━━ Information provided ━━
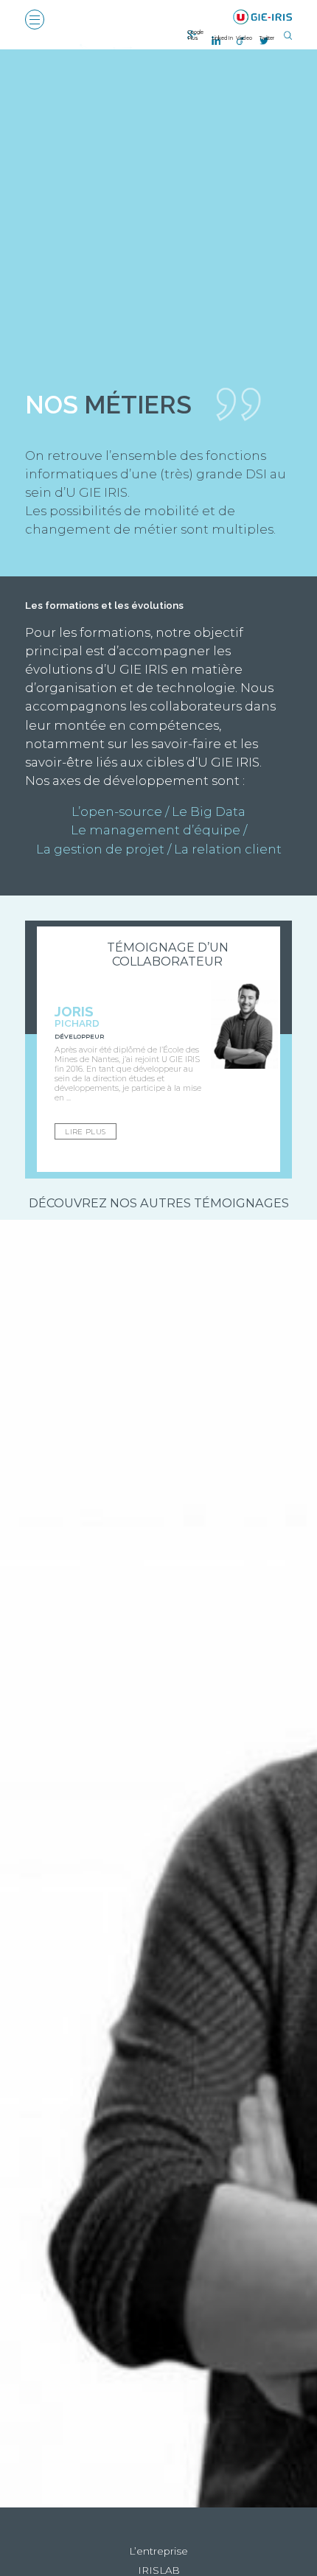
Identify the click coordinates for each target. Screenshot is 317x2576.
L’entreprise (158, 2551)
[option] (158, 1048)
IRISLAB (159, 2570)
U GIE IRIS (263, 17)
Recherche (288, 35)
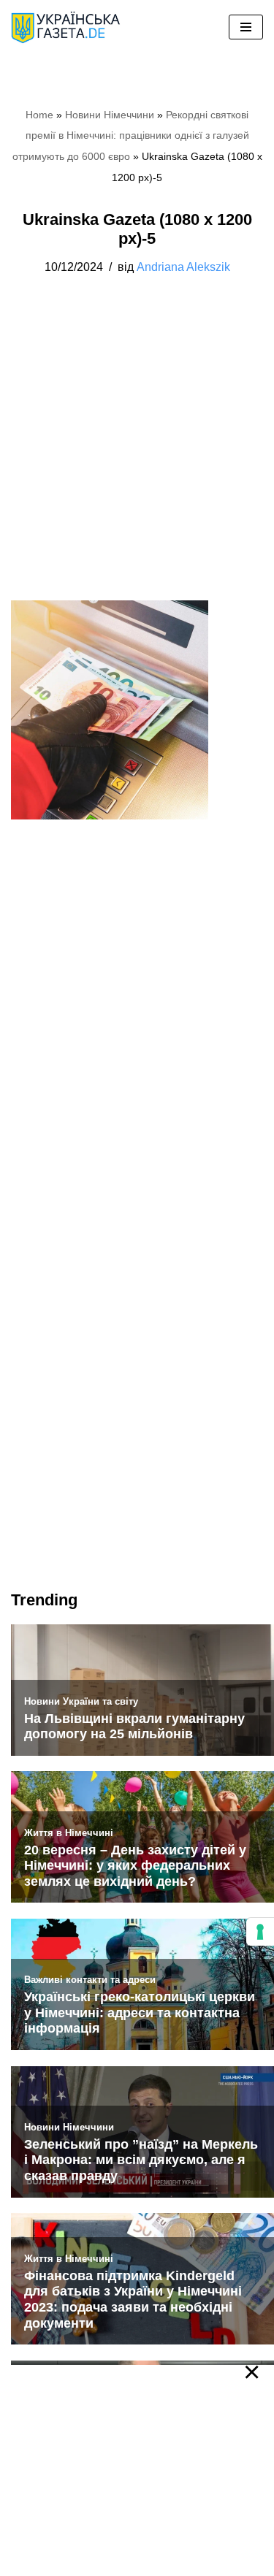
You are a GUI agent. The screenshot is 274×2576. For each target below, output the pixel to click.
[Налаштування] (260, 1932)
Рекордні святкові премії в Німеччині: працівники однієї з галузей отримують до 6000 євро (130, 136)
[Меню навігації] (246, 27)
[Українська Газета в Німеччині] (66, 27)
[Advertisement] (137, 458)
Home (39, 115)
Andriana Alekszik (183, 266)
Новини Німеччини (109, 115)
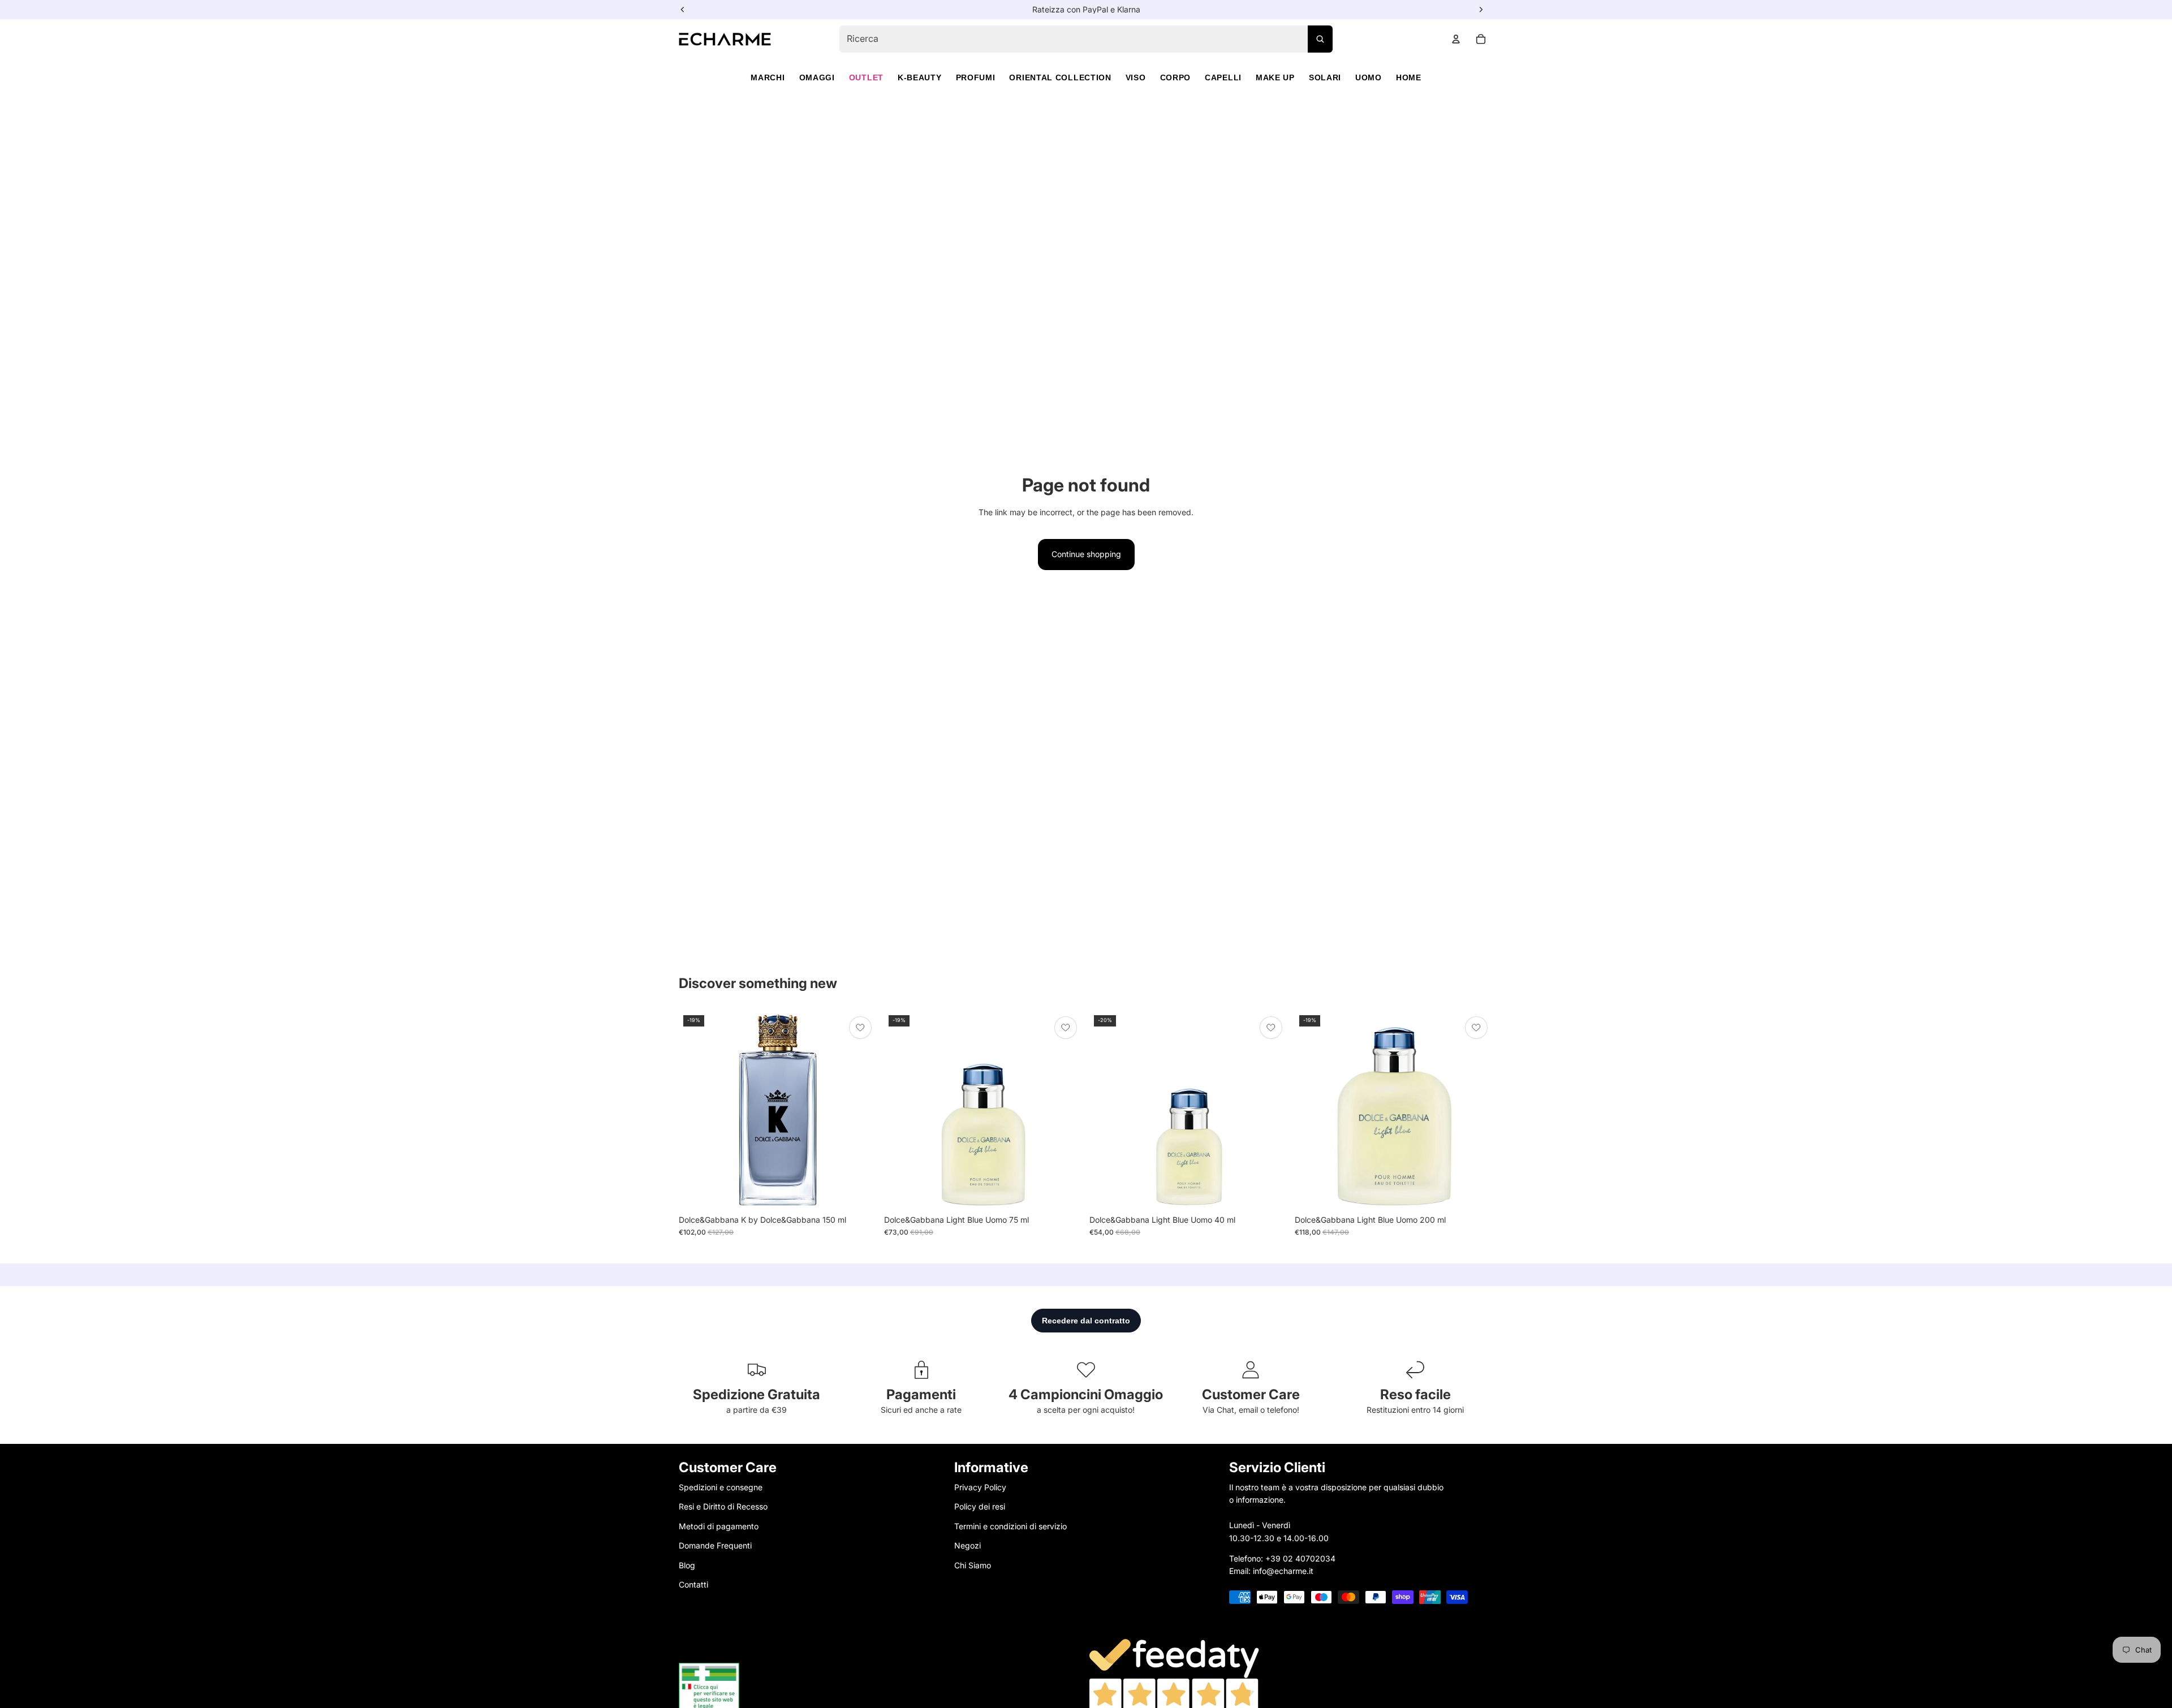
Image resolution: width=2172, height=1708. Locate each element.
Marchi (768, 77)
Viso (1136, 77)
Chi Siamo (972, 1564)
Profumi (976, 77)
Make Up (1275, 77)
━━━
_What the task asks_
Output each record above exactly; omit the images.

_Task answer_
Identify the click coordinates for each target. Screenshot is 317x2576.
L’entreprise (158, 2551)
[option] (158, 1048)
IRISLAB (159, 2570)
U GIE IRIS (263, 17)
Recherche (288, 35)
You are a GUI agent. The screenshot is 274×2576. For each target below, output the pixel to click.
[Налаштування] (260, 1932)
Рекордні святкові премії в Німеччині: працівники однієї з галузей отримують до 6000 євро (130, 136)
[Меню навігації] (246, 27)
[Українська Газета в Німеччині] (66, 27)
[Advertisement] (137, 458)
Home (39, 115)
Andriana Alekszik (183, 266)
Новини Німеччини (109, 115)
Image resolution: width=2172, height=1708. Locate each element.
Marchi (768, 77)
Viso (1136, 77)
Chi Siamo (972, 1564)
Profumi (976, 77)
Make Up (1275, 77)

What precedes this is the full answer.